[Entries for locating text and elements]
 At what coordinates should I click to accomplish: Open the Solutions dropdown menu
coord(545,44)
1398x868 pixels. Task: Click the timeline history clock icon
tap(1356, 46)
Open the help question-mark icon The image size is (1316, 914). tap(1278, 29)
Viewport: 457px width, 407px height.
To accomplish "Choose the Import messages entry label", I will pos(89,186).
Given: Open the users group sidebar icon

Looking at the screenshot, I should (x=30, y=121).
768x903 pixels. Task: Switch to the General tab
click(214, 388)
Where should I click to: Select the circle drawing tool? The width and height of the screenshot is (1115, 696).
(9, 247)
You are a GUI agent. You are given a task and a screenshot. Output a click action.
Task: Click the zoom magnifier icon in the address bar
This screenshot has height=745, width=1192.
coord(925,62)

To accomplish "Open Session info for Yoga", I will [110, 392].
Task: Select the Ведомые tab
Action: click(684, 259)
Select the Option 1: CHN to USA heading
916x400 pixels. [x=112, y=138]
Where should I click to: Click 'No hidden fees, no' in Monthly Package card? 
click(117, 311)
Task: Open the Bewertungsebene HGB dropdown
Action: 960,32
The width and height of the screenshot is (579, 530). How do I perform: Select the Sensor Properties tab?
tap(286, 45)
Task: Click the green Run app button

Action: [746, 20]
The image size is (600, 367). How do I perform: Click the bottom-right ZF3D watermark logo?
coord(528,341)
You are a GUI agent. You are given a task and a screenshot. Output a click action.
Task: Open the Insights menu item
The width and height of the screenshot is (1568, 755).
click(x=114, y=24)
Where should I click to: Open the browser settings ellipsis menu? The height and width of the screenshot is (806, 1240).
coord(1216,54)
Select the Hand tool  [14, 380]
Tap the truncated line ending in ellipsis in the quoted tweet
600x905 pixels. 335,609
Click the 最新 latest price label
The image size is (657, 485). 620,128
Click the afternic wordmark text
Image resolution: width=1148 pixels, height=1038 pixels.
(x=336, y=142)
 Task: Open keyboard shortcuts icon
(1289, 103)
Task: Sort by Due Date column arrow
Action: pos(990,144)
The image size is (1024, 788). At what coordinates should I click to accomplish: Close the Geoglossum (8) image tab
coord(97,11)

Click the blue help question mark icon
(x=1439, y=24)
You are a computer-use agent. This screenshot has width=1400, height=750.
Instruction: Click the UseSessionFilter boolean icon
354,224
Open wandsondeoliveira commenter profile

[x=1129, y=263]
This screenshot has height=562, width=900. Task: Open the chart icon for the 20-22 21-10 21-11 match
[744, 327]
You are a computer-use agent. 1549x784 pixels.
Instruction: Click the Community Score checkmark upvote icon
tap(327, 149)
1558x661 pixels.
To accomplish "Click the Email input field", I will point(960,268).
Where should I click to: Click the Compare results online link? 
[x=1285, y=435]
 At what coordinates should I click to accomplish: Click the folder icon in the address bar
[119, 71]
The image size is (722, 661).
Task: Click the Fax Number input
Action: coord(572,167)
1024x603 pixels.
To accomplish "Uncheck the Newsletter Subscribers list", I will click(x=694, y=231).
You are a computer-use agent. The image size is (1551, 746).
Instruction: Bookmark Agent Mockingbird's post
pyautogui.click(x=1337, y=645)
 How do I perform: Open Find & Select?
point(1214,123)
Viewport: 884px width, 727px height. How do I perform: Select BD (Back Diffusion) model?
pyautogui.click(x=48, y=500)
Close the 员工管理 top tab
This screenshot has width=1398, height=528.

- REQUEST -
Copy the material word for word, starting at its first line and ending at the line that contains "Action: pos(990,144)".

- SOLUTION TO THIS TASK -
 At what coordinates should I click to accomplish: Open the Solutions dropdown menu
coord(545,44)
1398x868 pixels. Task: Click the timeline history clock icon
tap(1356, 46)
Open the help question-mark icon The image size is (1316, 914). tap(1278, 29)
Viewport: 457px width, 407px height.
To accomplish "Choose the Import messages entry label", I will pos(89,186).
Given: Open the users group sidebar icon

Looking at the screenshot, I should (x=30, y=121).
768x903 pixels. Task: Switch to the General tab
click(214, 388)
Where should I click to: Select the circle drawing tool? The width and height of the screenshot is (1115, 696).
(9, 247)
You are a GUI agent. You are given a task and a screenshot. Output a click action.
Task: Click the zoom magnifier icon in the address bar
This screenshot has height=745, width=1192.
coord(925,62)

To accomplish "Open Session info for Yoga", I will [110, 392].
Task: Select the Ведомые tab
Action: click(684, 259)
Select the Option 1: CHN to USA heading
916x400 pixels. [x=112, y=138]
Where should I click to: Click 'No hidden fees, no' in Monthly Package card? 
click(117, 311)
Task: Open the Bewertungsebene HGB dropdown
Action: 960,32
The width and height of the screenshot is (579, 530). How do I perform: Select the Sensor Properties tab?
tap(286, 45)
Task: Click the green Run app button

Action: [746, 20]
The image size is (600, 367). How do I perform: Click the bottom-right ZF3D watermark logo?
coord(528,341)
You are a GUI agent. You are given a task and a screenshot. Output a click action.
Task: Open the Insights menu item
The width and height of the screenshot is (1568, 755).
click(x=114, y=24)
Where should I click to: Open the browser settings ellipsis menu? The height and width of the screenshot is (806, 1240).
coord(1216,54)
Select the Hand tool  [14, 380]
Tap the truncated line ending in ellipsis in the quoted tweet
600x905 pixels. 335,609
Click the 最新 latest price label
The image size is (657, 485). 620,128
Click the afternic wordmark text
Image resolution: width=1148 pixels, height=1038 pixels.
(x=336, y=142)
 Task: Open keyboard shortcuts icon
(1289, 103)
Task: Sort by Due Date column arrow
Action: pos(990,144)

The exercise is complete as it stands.